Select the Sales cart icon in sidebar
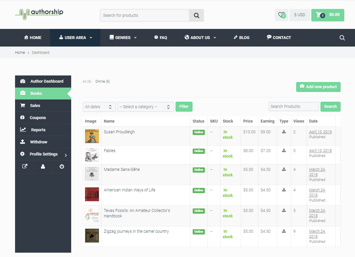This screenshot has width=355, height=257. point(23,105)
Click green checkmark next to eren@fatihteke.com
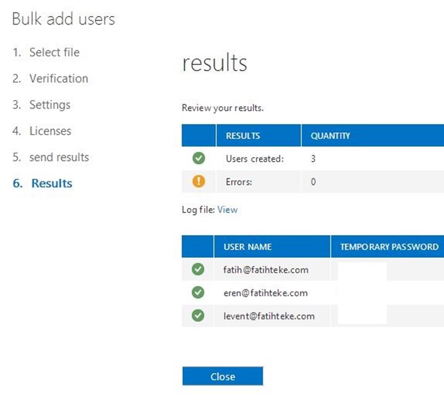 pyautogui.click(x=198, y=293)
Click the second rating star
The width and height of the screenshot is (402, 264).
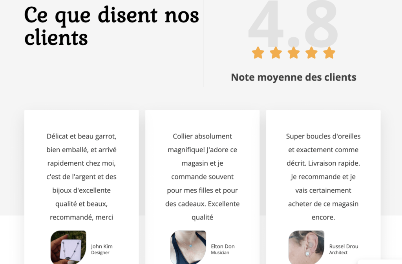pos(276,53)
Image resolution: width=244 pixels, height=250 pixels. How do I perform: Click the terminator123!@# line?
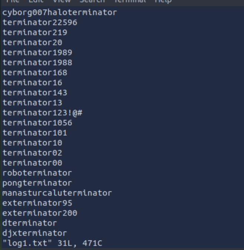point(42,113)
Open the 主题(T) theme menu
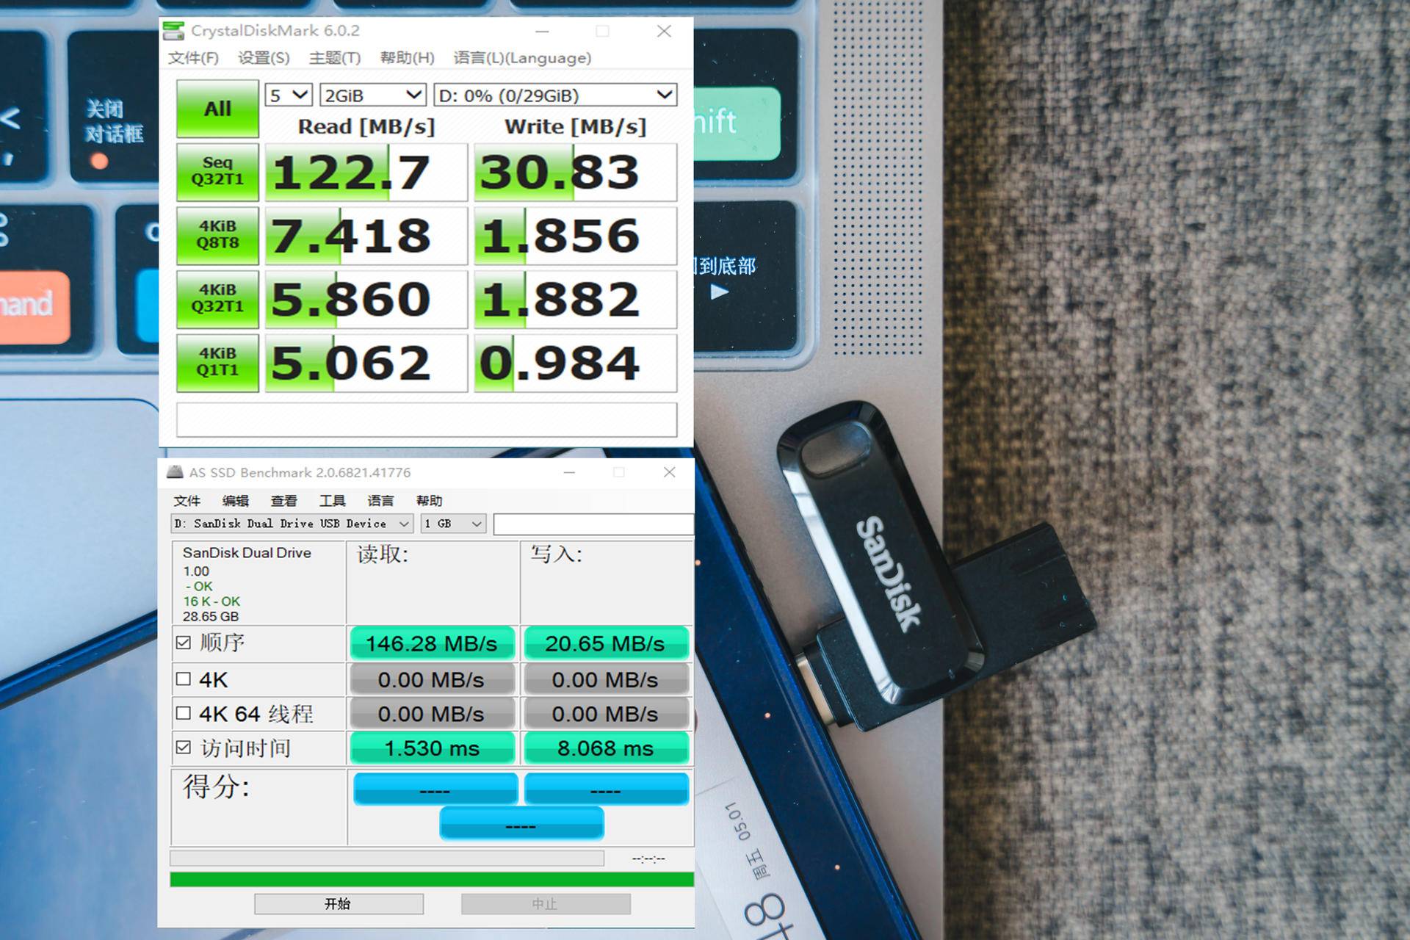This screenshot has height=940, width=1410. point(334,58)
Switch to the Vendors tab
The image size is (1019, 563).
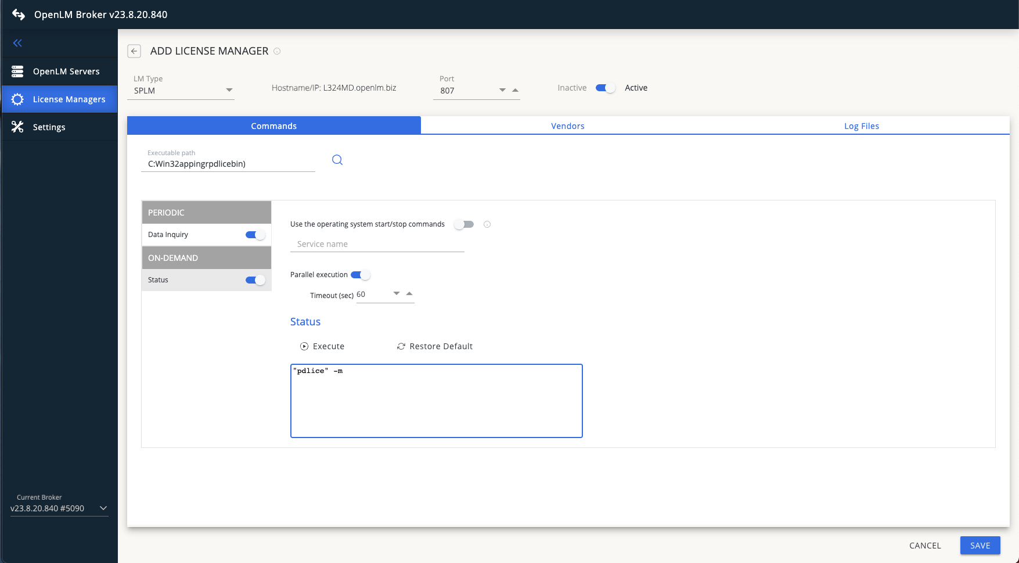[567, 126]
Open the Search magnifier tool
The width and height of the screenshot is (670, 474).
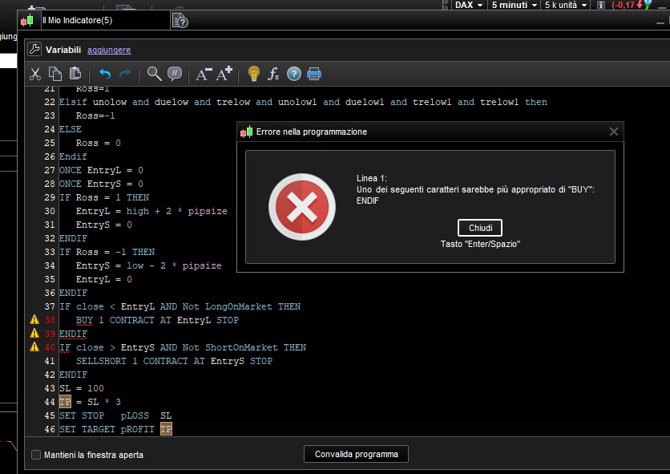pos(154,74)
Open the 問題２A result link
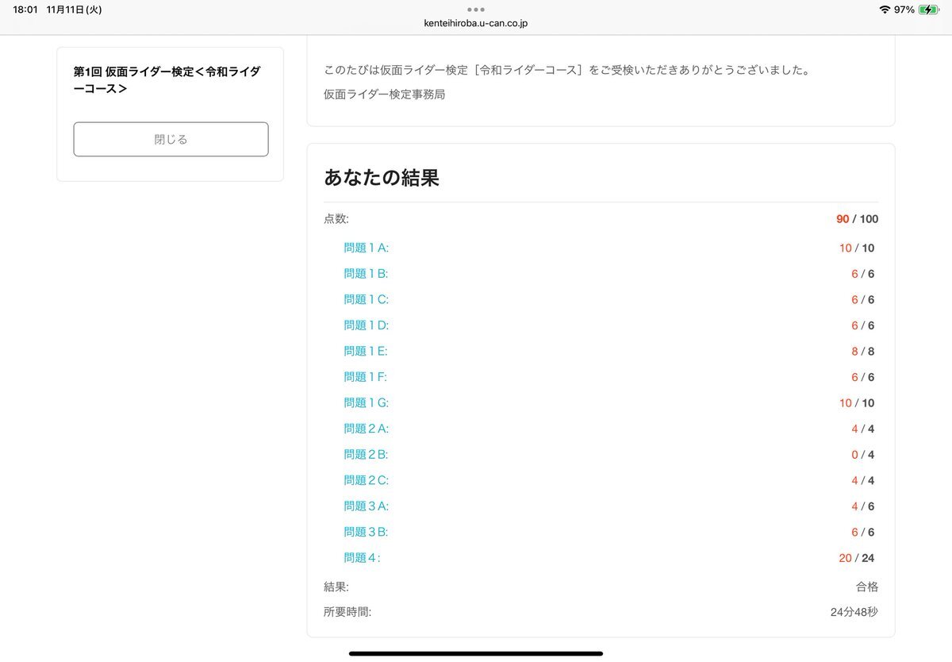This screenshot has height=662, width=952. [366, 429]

_Your instructions_. Write out the rows word for word, starting with the first line of the rows and going on through the line that contains "point(42,113)", with both of those lines included. Leave the pictures out of your answer.

_Reply to the task_.
Select the Sales cart icon in sidebar
This screenshot has width=355, height=257. point(23,105)
Click green checkmark next to eren@fatihteke.com
 pyautogui.click(x=198, y=293)
Click the second rating star
The width and height of the screenshot is (402, 264).
pos(276,53)
Image resolution: width=244 pixels, height=250 pixels. How do I perform: Click the terminator123!@# line?
point(42,113)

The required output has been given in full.